What Do the Colors on Doctoral Robes Mean?


The color, material and design of academic robes, caps, and hats is steeped in tradition and meaning. Traditional doctoral dress includes a black academic gown with velvet trim down the front, colored velvet across the sleeves and a cap.


  • Traditions regarding the nature of academic dress began in the 12th and 13th centuries. In 1321, the University of Coimbra required that all doctors, licentiates and bachelors wore gowns. The standardization of colors for the gowns didn't come until much later, when the United States designated colors to indicate academic discipline in the 19th century.

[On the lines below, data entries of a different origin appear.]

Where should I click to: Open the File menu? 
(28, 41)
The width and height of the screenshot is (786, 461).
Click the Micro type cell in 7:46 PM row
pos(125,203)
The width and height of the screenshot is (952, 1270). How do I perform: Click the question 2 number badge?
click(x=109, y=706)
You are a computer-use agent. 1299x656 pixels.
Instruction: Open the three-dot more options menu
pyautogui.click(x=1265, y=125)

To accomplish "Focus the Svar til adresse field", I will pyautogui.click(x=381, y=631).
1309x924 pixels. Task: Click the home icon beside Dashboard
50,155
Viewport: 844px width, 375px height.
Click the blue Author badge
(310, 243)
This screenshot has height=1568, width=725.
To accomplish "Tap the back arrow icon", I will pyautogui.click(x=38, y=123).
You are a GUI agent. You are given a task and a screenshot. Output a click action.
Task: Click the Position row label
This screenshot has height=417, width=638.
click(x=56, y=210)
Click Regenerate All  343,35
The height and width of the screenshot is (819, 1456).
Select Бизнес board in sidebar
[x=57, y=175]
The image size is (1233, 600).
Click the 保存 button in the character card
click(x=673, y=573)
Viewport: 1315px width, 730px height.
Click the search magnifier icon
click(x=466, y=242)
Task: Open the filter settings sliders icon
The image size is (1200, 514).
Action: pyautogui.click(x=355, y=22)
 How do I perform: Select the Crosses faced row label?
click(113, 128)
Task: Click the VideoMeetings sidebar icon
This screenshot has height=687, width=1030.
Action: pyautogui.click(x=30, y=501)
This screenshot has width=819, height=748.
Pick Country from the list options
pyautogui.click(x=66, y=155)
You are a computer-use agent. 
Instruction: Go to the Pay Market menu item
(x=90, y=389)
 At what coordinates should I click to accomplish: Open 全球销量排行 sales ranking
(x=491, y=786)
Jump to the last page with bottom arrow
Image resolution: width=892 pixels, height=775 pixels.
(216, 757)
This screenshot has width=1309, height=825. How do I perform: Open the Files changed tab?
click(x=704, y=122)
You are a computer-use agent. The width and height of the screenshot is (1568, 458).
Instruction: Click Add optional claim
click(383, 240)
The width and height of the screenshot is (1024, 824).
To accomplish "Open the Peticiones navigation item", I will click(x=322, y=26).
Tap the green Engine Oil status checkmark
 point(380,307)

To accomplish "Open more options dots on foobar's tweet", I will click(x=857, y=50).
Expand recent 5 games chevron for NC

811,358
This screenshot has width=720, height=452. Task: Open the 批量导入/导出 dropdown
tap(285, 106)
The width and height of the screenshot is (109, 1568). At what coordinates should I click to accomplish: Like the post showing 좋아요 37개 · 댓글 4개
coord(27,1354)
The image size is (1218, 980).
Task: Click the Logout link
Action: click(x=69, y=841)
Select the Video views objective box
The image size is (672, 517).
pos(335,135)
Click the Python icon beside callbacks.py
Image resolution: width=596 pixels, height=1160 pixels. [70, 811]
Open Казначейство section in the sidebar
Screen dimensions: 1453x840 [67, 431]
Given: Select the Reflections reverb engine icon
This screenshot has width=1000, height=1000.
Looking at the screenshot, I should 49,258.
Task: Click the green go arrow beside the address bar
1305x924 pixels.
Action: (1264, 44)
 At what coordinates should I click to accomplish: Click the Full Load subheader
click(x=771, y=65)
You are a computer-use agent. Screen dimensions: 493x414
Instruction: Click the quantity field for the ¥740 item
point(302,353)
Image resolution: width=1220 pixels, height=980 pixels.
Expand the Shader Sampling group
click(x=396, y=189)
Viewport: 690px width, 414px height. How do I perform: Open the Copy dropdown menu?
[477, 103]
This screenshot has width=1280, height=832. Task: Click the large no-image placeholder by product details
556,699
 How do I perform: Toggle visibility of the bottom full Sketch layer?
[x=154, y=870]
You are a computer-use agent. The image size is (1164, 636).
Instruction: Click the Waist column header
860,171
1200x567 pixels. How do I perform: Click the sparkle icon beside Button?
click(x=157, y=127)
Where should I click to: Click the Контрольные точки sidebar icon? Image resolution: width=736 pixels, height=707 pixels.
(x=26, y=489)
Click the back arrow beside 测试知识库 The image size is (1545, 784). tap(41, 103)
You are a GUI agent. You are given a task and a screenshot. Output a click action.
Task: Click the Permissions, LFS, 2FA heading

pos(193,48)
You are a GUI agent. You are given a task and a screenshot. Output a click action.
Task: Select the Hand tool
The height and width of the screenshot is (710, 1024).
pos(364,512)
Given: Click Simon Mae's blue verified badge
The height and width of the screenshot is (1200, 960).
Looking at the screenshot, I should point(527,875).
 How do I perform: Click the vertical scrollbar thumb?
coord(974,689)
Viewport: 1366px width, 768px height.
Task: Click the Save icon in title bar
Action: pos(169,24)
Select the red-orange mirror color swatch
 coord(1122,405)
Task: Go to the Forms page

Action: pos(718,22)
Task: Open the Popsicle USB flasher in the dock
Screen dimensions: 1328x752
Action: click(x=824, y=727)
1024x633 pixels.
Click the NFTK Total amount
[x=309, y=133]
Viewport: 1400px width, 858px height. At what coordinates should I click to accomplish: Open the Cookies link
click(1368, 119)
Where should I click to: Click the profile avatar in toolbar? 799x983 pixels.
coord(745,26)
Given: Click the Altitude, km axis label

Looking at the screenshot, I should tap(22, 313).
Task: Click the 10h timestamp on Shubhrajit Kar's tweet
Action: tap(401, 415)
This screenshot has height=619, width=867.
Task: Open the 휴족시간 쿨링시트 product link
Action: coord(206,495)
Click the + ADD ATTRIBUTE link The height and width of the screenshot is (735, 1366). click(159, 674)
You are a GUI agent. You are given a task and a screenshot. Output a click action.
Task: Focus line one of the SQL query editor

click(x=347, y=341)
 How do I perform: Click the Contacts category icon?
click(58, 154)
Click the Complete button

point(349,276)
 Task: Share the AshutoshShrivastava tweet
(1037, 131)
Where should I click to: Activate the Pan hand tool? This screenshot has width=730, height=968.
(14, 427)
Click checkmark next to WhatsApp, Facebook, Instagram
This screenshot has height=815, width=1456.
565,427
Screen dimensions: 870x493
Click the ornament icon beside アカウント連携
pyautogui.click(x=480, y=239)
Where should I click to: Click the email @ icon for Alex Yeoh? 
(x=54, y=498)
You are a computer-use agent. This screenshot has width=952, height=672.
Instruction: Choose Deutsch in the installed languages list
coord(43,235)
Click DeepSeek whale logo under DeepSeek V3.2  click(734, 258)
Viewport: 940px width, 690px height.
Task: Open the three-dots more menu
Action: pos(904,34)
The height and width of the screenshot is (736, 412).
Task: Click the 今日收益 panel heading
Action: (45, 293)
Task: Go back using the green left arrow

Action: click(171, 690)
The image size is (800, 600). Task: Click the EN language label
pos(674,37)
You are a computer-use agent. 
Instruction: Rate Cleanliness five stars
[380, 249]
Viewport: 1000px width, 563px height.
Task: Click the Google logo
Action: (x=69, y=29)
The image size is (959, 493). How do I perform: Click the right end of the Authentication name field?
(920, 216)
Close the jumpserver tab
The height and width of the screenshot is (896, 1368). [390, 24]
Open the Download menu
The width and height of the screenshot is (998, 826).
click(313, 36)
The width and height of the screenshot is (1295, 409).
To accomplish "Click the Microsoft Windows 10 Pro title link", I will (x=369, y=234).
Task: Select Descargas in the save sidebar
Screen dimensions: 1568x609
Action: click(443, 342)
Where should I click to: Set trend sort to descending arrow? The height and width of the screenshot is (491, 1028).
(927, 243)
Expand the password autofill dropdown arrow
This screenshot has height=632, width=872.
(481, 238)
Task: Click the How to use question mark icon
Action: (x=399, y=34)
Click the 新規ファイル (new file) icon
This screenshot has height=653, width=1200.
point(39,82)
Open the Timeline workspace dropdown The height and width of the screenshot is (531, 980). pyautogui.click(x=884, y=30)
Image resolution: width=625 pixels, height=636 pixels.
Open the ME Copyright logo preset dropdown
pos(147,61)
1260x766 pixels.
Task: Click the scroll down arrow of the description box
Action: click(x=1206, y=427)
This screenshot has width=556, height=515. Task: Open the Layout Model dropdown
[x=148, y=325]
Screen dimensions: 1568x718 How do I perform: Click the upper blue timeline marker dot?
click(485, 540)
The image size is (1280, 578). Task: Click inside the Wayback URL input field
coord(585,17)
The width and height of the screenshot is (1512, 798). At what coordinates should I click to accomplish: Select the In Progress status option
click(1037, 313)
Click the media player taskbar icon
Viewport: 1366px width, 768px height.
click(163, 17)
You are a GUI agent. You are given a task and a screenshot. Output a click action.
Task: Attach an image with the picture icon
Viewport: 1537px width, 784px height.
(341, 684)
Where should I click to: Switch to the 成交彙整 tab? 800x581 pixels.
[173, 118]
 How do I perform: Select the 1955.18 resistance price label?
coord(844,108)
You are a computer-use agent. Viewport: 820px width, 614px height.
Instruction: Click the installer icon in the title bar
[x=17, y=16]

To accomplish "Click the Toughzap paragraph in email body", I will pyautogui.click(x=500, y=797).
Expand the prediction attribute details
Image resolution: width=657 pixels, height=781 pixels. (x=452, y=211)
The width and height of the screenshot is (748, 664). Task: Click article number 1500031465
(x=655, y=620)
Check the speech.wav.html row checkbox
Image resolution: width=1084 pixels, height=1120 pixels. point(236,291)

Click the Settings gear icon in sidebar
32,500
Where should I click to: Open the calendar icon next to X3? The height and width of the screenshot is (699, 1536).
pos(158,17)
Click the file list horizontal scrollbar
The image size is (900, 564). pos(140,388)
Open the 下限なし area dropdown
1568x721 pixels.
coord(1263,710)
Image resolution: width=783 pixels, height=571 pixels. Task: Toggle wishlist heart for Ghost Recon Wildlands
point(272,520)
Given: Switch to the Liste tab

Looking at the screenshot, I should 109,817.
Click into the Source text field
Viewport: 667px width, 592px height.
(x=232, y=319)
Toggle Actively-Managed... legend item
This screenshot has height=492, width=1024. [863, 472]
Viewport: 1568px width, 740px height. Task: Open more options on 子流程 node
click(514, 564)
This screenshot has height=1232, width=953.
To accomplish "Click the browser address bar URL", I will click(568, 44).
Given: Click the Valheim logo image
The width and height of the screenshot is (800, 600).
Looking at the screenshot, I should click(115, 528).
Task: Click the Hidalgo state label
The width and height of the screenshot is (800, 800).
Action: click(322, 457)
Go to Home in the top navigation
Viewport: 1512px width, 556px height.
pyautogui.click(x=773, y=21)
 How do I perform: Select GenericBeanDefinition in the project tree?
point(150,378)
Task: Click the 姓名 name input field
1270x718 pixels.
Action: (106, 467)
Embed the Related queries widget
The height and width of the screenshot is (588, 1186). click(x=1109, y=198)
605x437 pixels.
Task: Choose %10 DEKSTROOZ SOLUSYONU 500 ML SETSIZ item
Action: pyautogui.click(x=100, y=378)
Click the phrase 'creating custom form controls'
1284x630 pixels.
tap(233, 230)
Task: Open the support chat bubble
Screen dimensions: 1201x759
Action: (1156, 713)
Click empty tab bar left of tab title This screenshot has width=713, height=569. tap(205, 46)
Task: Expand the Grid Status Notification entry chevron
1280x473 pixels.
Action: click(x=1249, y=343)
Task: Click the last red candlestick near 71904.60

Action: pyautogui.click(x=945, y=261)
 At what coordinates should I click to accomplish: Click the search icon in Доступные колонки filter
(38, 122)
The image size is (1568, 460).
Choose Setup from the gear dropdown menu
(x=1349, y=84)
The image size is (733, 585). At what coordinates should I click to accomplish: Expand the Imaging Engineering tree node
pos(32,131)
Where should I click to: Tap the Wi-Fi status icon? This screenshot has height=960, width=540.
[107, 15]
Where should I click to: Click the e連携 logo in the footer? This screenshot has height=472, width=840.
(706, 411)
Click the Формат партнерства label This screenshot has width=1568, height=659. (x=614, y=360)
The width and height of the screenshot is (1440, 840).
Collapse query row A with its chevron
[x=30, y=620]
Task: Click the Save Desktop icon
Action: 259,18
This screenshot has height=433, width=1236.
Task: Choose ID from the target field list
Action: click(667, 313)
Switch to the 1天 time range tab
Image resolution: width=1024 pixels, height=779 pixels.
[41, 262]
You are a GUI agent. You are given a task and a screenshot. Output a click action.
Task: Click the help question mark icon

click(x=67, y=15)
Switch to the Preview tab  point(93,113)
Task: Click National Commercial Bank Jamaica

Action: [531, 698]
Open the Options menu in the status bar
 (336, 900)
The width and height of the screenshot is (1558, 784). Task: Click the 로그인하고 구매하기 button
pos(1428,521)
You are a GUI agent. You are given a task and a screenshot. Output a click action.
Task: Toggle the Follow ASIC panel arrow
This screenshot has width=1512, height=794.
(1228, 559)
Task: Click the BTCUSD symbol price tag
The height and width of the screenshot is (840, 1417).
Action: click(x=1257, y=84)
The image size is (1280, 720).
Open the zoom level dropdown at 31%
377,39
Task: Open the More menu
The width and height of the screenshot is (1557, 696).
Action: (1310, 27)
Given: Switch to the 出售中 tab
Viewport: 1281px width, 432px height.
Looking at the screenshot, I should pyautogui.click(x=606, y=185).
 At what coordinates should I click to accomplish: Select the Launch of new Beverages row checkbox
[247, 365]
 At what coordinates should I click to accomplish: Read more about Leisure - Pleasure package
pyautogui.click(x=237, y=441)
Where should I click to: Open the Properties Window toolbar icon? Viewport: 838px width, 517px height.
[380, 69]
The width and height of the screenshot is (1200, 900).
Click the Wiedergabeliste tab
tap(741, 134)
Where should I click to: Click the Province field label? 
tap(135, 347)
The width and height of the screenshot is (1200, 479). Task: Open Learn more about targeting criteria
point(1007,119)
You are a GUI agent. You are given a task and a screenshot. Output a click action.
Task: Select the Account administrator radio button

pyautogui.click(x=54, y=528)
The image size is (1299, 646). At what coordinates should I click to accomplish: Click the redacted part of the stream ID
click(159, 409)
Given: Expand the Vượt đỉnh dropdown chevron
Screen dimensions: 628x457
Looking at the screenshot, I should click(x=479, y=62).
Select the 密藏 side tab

  • The gown for doctoral degree candidates usually is black and has bell-shaped sleeves. The gown may be worn open or closed. The material can be light or heavy depending on climate as long as it follows the other rules. The front of the gown is trimmed with velvet and there are three bars of colored velvet along the sleeves. The three colored bars indicate the candidate's academic discipline. For example, white bars signify humanities, while law students get purple bars and journalism candidate's bars are crimson.


  • The colors of the trim of the hood are the colors of the university that is giving the degree. Although the tassels on the caps for bachelor's and master's degree students designate the student's discipline, the tassel for doctoral candidates typically is gold. Hoods for doctoral candidates also should be four feet long and have panels at the sides.


  • There are a few exceptions to the standard academic regalia. Members of religious orders are allowed to wear their customary religious habits. Likewise, military uniforms and outfits that are customary to a civil office also are acceptable.